__DOCUMENT PASSAGE__.
____________

Keywords: Xenopus; cell biology; development; embryo; epidermis; epithelial cell; mitogen-activated protein kinase (MAPK).

Figure 1.

ERK3 expression in X. laevis embryos. A, real-time quantitative RT-PCR analysis. The expression levels of ERK3 were normalized to those of odc in two independent experiments (#1 and #2). The normalized ERK3 expression level at stage 1 was defined as 1.0 in each experiment. B, whole-mount in situ hybridization analysis of ERK3 expression. ec, ectoderm; nc, neural crest; s, somite; nt, neural tube; ep, epidermis; pn, pronephros; b, brain; e, eye. Scale bars, 400 μm. Anterior is to the left (stage (St.) 19–33/34). Dorsal is up for the lateral views (stage 19–33/34). Shown are representative images of 6–10 embryos from one experiment using the ERK3A probe. Essentially the same results were obtained for 6–9 embryos from another experiment using the ERK3B probe.

Figure 2.

____________

__SUPPLIED INFORMATION__.

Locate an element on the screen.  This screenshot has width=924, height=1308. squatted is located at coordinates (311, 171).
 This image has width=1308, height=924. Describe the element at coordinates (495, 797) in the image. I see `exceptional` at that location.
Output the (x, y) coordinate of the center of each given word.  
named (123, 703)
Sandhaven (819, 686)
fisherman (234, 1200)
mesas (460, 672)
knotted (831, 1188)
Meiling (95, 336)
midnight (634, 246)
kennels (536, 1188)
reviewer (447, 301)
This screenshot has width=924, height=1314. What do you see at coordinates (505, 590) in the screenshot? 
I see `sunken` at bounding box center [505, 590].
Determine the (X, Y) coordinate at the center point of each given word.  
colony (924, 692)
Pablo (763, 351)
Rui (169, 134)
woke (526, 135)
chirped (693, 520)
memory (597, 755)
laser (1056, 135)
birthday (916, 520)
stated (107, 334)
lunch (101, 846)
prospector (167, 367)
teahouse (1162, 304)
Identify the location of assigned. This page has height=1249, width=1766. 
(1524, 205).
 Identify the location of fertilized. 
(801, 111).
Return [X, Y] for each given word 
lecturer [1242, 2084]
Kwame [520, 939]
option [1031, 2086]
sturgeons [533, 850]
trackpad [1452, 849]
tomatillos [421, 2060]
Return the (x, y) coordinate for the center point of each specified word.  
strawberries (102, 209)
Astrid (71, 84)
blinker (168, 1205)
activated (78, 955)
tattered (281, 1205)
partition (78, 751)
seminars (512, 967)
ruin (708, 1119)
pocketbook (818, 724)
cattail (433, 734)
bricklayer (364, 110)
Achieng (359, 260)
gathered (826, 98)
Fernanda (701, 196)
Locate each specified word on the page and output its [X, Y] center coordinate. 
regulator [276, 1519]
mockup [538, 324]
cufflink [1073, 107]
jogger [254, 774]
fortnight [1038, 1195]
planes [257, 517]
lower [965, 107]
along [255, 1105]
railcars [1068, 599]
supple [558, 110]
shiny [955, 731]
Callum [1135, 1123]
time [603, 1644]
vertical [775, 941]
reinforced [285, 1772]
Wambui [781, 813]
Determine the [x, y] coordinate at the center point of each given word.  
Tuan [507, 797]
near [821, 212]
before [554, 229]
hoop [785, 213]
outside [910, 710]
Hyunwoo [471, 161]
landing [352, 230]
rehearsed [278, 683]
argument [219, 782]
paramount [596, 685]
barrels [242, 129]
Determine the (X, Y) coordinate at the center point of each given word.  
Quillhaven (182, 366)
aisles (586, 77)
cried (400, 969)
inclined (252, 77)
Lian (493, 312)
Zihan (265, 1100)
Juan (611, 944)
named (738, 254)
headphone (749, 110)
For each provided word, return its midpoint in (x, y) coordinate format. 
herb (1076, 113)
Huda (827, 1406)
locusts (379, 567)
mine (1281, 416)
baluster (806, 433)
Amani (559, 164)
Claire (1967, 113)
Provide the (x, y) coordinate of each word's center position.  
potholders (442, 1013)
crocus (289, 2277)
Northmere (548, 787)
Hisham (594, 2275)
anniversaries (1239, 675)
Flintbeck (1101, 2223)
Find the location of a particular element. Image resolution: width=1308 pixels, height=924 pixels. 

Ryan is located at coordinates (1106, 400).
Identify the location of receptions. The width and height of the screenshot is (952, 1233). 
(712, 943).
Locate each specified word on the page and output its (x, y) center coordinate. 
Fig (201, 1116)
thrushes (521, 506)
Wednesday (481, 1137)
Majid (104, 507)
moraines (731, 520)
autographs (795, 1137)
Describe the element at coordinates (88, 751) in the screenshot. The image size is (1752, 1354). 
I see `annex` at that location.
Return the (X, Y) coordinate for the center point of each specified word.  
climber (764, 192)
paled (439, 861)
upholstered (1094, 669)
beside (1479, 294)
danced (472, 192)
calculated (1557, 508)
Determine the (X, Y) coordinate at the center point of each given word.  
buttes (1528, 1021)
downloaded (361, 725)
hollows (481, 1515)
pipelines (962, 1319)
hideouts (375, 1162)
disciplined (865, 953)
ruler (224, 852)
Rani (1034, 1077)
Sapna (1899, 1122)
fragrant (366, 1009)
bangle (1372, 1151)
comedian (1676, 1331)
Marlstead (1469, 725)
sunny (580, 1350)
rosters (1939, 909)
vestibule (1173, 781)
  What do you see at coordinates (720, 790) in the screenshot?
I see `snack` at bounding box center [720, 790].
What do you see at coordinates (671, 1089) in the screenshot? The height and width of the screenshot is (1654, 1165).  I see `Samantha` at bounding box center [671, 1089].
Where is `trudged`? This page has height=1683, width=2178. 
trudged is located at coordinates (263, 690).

____________

__EXPLORE THE MATERIAL__.
1) List every abbreviation for an embryonic structure that the ERK3 figure legend defines for the in situ hybridization images, along with what each stands for.
2) Rewrite the paragraph of the ERK3 figure legend that begins "ERK3 expression in X. laevis embryos." as a concise bulleted list, keeping its main facts.
3) According to the ERK3 figure legend, to which gene's expression were ERK3 levels normalized in the RT-PCR analysis?
None of the lines are needed for this work.

__LIST OF SOLUTIONS__.
1)
- ec: ectoderm
- nc: neural crest
- s: somite
- nt: neural tube
- ep: epidermis
- pn: pronephros
- b: brain
- e: eye

2)
- Subject: ERK3 expression in X. laevis embryos.
- Panel A: real-time quantitative RT-PCR.
  - ERK3 levels were normalized to odc in two independent experiments (#1 and #2).
  - The normalized level at stage 1 was set to 1.0 in each experiment.
- Panel B: whole-mount in situ hybridization.
  - Labeled structures: ectoderm (ec), neural crest (nc), somite (s), neural tube (nt), epidermis (ep), pronephros (pn), brain (b) and eye (e).
  - Scale bars are 400 μm.
  - For stages 19–33/34, anterior is to the left, and dorsal is up in lateral views.
  - Images are representative of 6–10 embryos from one experiment using the ERK3A probe.
  - A second experiment with the ERK3B probe gave essentially the same results in 6–9 embryos.

3) They were normalized to odc.